Hey, StormCycle! Lupa here for a review. :D Let's begin...

1) You do a whole lot of telling, not showing. Instead of straight-out telling the reader that David isn't happy about moving, show his reaction when his mom tells him that they're going to move. You know, little clues like that to show the reader, not give it all away.

2) You don't use as much imagery as I would like. You keep insisting that the house looks haunted at the beginning and that even the picture of it looks scary, but how does the reader know? Describe it for the reader--justify David and Danny's feelings about it.

3) I would appreciate something to take the place of "haunted" once in a while. You use it so many times I get tired of it. Search up some synonyms on Google (you can usually find some good ones there; I always use Google when I'm in a word rut) or take out an old-fashioned thesaurus. Either works! :)

4) Can David have more of a reaction to the monster in the woods? He doesn't scream, even though it supposedly looks hideous. Make his feelings believable and give the reader something to jump off of: how bad really is this monster?

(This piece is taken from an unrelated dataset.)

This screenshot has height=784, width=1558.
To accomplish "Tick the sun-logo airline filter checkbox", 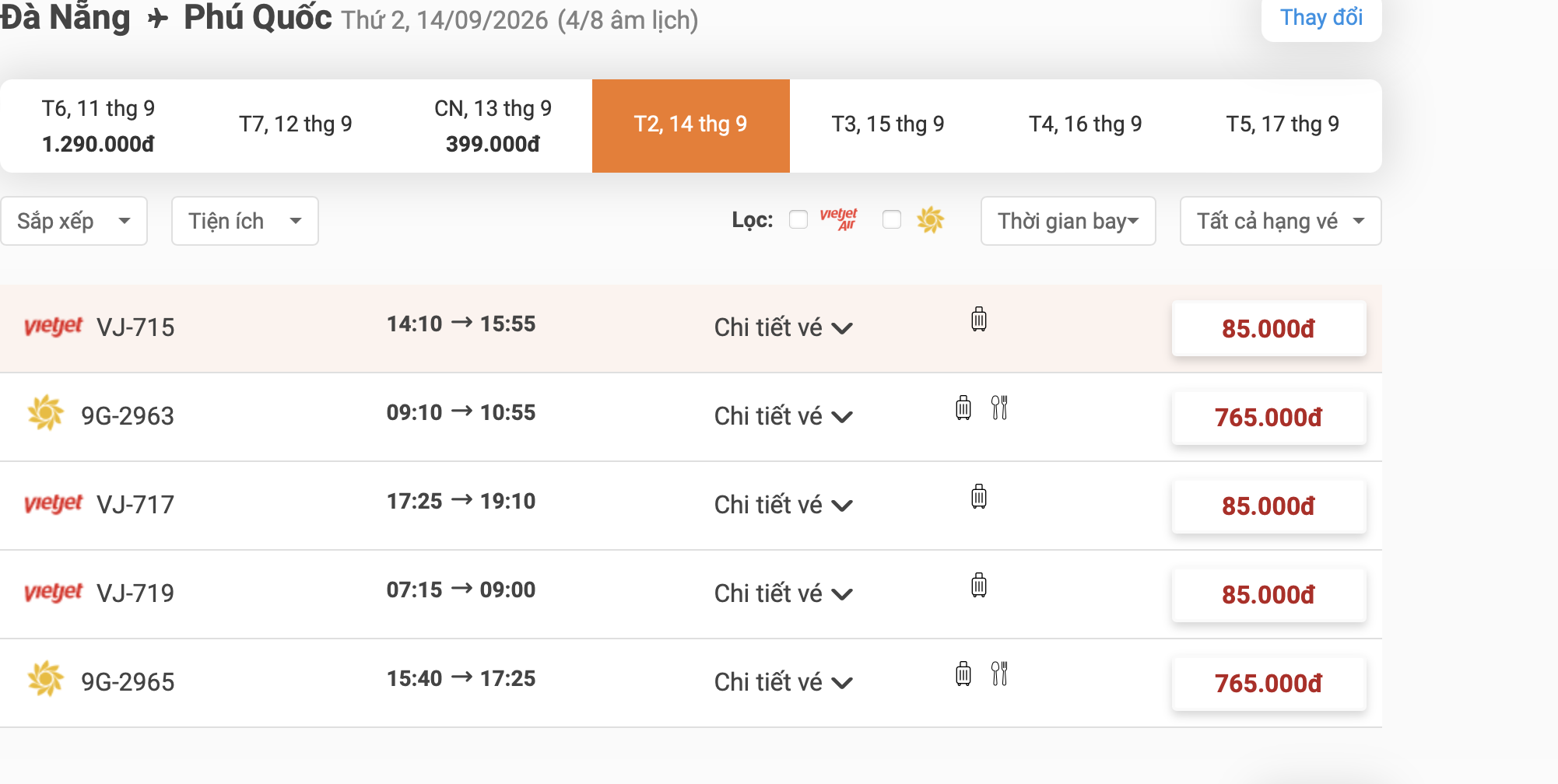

5) Last of all, this isn't much like a short story. It sounds more like a chapter than anything. I would love to see this turned into a book, to be honest. If you like the idea of continuing it, then go ahead! :D

Your piece is quite good. I really enjoyed reading it and my mind kept wondering about the various monsters in Elizabeth's diary. I really, really hope you make this into something more. Keep writing, Storm!

XOX,
Lupa22




inktopus says...


Thanks for the review! I wrote this about a year ago for a contest with a page limit so I totally agree with you on the ending. (I won 2nd place in my age group though) I'm not super proud of this, but I don't hate it which is impressive considering I wrote it a year ago. I'm probably never going to continue this but I will definitely take your advice when I write in the future.



erilea says...


Oh, okay. You're welcome! :D




The simple truth is that authors like making people squirm. If this weren't the case, all novels would be filled completely with cute bunnies having birthday parties.